• Task to complete: Which lines of the records contain "гаражів"? Collect every one of them.
-- Opening Marker --
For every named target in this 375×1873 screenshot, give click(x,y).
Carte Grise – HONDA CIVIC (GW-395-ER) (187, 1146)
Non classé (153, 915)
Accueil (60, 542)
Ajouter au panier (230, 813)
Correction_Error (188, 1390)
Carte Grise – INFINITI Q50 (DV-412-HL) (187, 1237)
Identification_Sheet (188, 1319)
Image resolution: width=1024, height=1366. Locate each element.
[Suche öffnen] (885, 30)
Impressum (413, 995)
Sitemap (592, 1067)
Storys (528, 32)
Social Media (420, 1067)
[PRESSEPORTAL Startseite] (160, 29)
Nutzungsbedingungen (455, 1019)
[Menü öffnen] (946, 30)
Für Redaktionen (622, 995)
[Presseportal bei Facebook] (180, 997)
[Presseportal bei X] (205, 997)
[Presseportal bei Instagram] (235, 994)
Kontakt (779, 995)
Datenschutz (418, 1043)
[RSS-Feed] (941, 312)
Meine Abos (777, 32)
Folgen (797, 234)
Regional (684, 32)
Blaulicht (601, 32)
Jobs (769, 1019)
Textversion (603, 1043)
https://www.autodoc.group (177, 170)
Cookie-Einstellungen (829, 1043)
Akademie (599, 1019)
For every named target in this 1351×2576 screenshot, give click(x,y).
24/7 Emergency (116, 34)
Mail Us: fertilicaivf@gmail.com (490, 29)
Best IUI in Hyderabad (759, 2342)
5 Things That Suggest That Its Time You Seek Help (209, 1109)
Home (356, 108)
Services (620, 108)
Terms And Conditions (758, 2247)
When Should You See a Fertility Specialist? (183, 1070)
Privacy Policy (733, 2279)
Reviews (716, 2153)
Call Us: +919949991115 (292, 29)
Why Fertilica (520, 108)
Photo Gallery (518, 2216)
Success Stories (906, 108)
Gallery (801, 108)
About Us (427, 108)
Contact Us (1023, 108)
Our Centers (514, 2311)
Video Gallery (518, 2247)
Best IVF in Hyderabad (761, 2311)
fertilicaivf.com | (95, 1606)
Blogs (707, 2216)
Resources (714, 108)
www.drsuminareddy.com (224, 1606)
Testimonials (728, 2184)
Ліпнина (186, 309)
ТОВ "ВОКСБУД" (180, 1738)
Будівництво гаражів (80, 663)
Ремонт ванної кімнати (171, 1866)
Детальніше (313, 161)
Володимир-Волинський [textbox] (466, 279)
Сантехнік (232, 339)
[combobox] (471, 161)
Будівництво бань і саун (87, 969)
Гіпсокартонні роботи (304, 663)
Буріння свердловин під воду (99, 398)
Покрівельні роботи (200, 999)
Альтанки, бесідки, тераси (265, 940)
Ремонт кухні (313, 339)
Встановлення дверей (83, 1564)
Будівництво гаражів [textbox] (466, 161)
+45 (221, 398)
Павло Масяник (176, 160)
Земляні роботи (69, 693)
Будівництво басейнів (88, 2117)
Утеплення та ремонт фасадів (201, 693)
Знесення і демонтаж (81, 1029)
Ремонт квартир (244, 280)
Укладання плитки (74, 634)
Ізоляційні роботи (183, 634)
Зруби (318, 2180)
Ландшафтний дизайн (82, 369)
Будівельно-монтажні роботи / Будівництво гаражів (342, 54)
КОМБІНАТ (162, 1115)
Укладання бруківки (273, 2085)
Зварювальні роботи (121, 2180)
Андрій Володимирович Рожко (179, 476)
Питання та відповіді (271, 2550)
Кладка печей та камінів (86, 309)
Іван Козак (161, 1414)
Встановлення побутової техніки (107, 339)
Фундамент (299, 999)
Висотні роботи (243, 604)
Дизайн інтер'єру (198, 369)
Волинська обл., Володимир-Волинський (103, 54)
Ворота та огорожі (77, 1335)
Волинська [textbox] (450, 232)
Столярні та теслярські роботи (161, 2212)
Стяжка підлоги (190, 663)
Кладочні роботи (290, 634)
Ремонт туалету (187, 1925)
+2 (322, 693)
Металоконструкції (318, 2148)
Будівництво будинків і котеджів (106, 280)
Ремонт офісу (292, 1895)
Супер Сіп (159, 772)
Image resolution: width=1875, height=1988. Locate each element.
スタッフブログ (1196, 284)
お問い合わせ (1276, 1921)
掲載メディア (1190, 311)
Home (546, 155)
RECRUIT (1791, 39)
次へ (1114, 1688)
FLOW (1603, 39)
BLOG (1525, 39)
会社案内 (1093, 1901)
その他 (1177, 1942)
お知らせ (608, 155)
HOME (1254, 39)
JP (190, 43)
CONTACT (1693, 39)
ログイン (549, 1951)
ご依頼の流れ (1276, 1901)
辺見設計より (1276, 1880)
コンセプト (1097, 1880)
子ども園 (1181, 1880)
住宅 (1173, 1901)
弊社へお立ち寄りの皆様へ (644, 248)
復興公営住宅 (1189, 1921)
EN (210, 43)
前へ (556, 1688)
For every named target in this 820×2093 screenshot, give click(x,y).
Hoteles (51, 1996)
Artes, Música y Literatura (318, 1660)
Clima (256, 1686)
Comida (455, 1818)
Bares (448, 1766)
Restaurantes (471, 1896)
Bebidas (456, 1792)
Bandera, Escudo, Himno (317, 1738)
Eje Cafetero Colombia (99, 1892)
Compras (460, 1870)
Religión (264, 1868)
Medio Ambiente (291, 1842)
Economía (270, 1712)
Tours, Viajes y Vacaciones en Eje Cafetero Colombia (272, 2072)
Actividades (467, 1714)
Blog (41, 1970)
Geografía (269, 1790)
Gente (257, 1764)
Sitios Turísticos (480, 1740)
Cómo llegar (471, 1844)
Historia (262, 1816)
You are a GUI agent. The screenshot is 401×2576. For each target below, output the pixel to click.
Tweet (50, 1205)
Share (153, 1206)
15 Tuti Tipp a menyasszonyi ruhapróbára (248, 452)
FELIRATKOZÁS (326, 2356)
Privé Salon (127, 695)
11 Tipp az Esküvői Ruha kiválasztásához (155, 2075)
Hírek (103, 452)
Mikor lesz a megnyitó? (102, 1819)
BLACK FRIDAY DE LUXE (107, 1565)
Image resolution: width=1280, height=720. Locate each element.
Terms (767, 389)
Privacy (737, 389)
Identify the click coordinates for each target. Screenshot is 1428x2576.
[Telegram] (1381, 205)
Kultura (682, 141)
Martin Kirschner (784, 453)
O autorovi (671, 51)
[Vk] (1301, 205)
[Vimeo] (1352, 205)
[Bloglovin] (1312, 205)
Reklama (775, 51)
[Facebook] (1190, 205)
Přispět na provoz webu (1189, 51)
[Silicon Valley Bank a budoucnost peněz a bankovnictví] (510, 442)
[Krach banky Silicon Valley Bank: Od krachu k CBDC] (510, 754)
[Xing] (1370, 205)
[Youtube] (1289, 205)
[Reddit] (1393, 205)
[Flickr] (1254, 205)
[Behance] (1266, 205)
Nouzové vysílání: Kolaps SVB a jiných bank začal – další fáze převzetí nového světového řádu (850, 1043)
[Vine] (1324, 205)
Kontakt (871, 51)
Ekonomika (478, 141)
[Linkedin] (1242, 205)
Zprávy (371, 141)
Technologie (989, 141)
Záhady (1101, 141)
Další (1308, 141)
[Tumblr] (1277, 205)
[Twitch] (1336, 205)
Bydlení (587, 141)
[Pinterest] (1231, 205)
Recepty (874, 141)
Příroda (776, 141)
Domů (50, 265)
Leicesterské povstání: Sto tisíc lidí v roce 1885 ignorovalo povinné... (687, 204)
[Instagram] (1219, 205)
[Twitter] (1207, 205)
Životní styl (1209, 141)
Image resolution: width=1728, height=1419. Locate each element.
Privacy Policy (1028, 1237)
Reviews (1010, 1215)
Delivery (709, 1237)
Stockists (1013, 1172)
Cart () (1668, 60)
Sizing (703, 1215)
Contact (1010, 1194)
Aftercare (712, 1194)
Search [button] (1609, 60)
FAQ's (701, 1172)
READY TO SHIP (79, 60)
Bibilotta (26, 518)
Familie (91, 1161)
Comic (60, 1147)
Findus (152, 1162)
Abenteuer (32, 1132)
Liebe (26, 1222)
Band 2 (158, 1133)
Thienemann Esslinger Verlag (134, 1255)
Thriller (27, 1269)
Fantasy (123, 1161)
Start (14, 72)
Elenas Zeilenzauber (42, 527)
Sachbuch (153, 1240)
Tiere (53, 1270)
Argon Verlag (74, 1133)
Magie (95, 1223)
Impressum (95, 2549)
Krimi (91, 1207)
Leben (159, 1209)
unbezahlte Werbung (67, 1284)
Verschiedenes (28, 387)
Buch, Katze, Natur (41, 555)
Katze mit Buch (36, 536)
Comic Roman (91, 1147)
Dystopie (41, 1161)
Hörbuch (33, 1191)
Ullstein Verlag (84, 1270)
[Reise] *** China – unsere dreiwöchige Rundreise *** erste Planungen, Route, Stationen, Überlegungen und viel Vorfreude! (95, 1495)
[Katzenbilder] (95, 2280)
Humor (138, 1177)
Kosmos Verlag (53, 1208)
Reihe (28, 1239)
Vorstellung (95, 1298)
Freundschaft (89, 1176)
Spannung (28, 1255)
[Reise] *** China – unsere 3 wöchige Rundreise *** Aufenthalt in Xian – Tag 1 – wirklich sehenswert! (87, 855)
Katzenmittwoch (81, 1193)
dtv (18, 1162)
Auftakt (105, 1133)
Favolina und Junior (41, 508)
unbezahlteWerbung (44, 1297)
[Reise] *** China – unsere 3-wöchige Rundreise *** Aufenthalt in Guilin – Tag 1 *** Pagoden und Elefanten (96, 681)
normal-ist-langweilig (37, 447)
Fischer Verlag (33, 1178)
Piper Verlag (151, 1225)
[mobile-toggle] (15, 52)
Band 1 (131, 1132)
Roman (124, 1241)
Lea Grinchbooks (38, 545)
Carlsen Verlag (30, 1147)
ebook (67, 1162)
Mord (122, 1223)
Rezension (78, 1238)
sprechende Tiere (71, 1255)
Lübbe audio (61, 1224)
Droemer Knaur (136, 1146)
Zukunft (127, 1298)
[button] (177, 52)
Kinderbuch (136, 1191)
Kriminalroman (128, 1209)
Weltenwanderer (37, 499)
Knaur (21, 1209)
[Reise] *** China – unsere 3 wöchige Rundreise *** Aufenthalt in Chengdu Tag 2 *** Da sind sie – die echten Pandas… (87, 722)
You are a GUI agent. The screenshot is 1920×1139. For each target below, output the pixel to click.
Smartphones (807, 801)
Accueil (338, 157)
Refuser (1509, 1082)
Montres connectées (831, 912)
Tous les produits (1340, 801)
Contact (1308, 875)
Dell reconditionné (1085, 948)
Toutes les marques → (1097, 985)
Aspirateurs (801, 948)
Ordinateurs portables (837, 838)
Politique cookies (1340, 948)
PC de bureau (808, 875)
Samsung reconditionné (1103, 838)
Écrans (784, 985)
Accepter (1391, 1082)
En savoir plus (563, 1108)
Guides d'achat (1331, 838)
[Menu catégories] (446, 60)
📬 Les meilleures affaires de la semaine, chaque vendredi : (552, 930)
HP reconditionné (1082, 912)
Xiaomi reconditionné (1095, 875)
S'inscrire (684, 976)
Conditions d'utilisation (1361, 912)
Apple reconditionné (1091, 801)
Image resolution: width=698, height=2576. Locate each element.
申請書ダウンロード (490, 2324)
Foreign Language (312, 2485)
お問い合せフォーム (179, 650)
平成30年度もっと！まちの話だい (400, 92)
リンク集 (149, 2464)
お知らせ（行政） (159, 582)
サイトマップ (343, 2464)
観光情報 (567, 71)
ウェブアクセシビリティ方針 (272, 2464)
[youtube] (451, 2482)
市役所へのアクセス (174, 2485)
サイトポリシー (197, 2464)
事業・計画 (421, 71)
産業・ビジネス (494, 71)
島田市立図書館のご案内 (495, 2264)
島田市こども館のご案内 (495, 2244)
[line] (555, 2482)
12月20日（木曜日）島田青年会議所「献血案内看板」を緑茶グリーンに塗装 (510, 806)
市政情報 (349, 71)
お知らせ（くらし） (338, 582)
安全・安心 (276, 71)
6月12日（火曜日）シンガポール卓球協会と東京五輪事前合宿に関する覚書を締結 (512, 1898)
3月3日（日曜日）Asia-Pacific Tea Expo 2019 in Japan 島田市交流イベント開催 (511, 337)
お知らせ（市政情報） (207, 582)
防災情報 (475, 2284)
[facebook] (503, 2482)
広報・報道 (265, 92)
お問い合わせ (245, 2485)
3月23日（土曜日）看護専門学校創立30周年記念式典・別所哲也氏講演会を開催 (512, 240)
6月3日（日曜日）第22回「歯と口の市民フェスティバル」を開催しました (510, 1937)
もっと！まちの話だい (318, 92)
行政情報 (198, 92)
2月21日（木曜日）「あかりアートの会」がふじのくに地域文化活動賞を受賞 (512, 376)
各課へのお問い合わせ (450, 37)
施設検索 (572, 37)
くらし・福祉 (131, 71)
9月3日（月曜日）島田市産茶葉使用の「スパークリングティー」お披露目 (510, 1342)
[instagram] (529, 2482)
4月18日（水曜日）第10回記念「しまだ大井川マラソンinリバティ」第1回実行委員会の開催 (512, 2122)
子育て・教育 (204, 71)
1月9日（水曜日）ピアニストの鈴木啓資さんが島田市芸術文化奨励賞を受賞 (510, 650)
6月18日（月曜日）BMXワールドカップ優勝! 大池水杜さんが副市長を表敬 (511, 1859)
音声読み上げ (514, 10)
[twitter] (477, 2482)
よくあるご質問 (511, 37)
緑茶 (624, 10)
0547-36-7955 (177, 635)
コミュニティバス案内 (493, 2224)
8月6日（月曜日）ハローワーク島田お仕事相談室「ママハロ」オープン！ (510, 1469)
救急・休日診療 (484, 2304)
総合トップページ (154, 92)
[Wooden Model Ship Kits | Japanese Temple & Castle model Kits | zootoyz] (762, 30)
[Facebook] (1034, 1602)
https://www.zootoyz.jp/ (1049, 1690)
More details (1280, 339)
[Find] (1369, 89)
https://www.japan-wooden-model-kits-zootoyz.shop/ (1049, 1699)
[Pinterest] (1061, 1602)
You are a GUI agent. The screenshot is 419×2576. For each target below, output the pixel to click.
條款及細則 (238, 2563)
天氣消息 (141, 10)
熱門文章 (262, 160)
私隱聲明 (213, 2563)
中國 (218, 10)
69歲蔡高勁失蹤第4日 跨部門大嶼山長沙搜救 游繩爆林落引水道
-- Closing Marker --
• Problem solution:
Будівництво гаражів (80, 663)
Будівництво гаражів [textbox] (466, 161)
Будівельно-монтажні роботи / Будівництво гаражів (342, 54)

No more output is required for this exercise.